Для Кирилла всё это звучало как поэзия, но он знал, что в таких текстах прячутся фрагменты фактов. Возможно – система защиты, автономный страж, унаследовавший от Левиафанов принципы их живых технологий. Он записывал, что это “биоактивная структура с элементами самообучения”, а в скобках, как человек, не забывший старые фильмы, добавил:

“Или ИИ с комплексом Божества.”

Он помнил, как в тех историях о далёких Галактиках, воины Света и Тьмы пользовались силами, которые могли жить в людях – и не только. Может, Левиафаны действительно создали нечто подобное – жизнь из энергии, отпечаток в пространстве, настолько плотный, что она не угасает даже после гибели хозяев. Магия, если назвать по-старому. Или полевой интеллект, если говорить языком техники. Но чем глубже он копал, тем холоднее становилось в отсеке. Некоторые руны на проекциях начинали тускнеть, как будто не хотели, чтобы их читали. А на одной пластине, уже почти выцветшей, он различил едва заметные, сгоревшие слова:

“Они не любят, когда их называют. Тень знает звук своего имени. И если ты его произнёс —она знает, где ты.”

Кирилл выругался тихо, сквозь зубы, и потёр виски. Это было слишком поэтично для гномов. Те редко прибегали к метафорам. Но слишком последовательно, чтобы быть простым суеверием.

Тяжело вздохнув, он пролистал дальше – отчёты экспедиций, попытки вскрытия “мертвых” хранилищ, которые приписывали Левиафанам. В одном случае вся группа погибла – приборы зафиксировали резкое падение температуры и разряд поля, будто кто-то “высосал” энергию из самого воздуха. В другом случае запись просто обрывалась. Только последние слова дневника оставались:

“Темнота двигается. Я не уверен, что она видит нас глазами…”

Он закрыл проекцию. И потом долго сидел в тишине, чувствуя, как где-то в глубине черепа пульсирует тонкий страх. Не паника. А холодная, сдержанная тревога, знакомая исследователю, когда он понимает, что между цифрами и легендой пролегает не миф, а нечто реальное, просто слишком старое, чтобы вписаться в логику.

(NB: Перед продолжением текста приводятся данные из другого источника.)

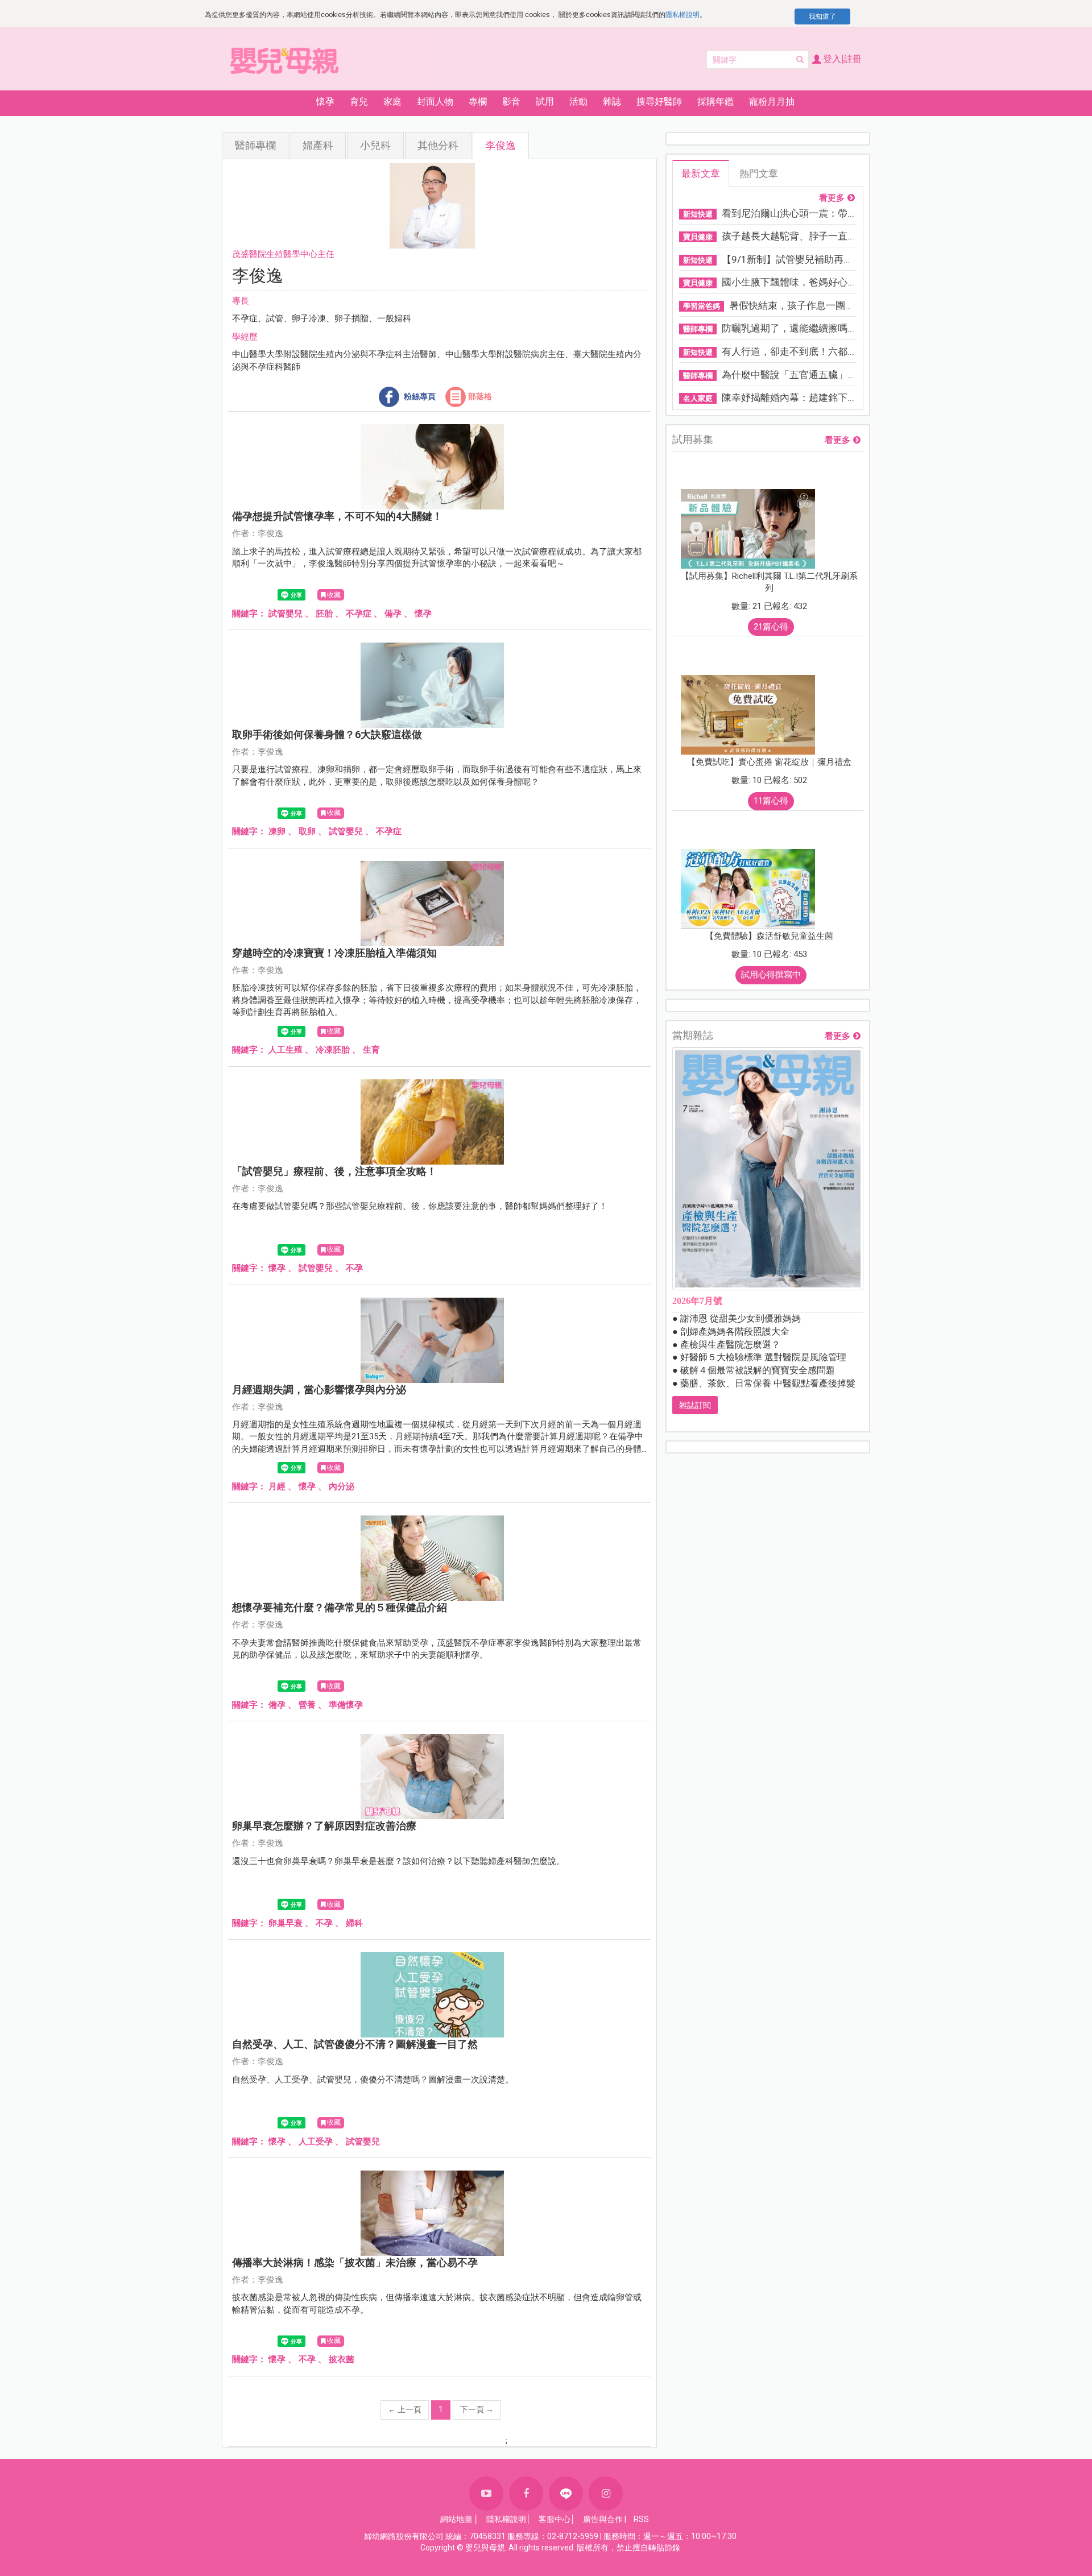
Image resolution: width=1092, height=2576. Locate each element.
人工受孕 (316, 2141)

Устало покачав головой, Кирилл медленно поднялся, и взглянул в экран, что заменял практически всю стену, и сейчас заменял ему иллюминатор. Из-за транслируемого изображения казалось, что прямо за ним плыл медленно вращающийся пояс астероидов, и каждый фрагмент отбрасывал в черноту короткую, колеблющуюся тень. И ему вдруг показалось, что одна из них… Не исчезла, когда астероид ушёл за свет звезды. Она будто осталась там, слегка дрожа. Точно ждала – пока кто-то назовёт её по имени.

Вернувшись в кресло, Кирилл откинулся на спинку кресла и долго сидел, глядя в дрожащий свет голограммы. Казалось, символы на кварцевых пластинах не просто мерцали – они пульсировали, будто дышали. В голове стоял гул, от которого мысли путались, как провода в старом машинном отсеке. Он моргнул, несколько раз провёл ладонями по лицу и глубоко выдохнул – с тихим, усталым смешком, больше похожим на нервный тик.

– Начинается. – Глухо пробормотал он. – Так я скоро начну видеть тени, разговаривающие со мной.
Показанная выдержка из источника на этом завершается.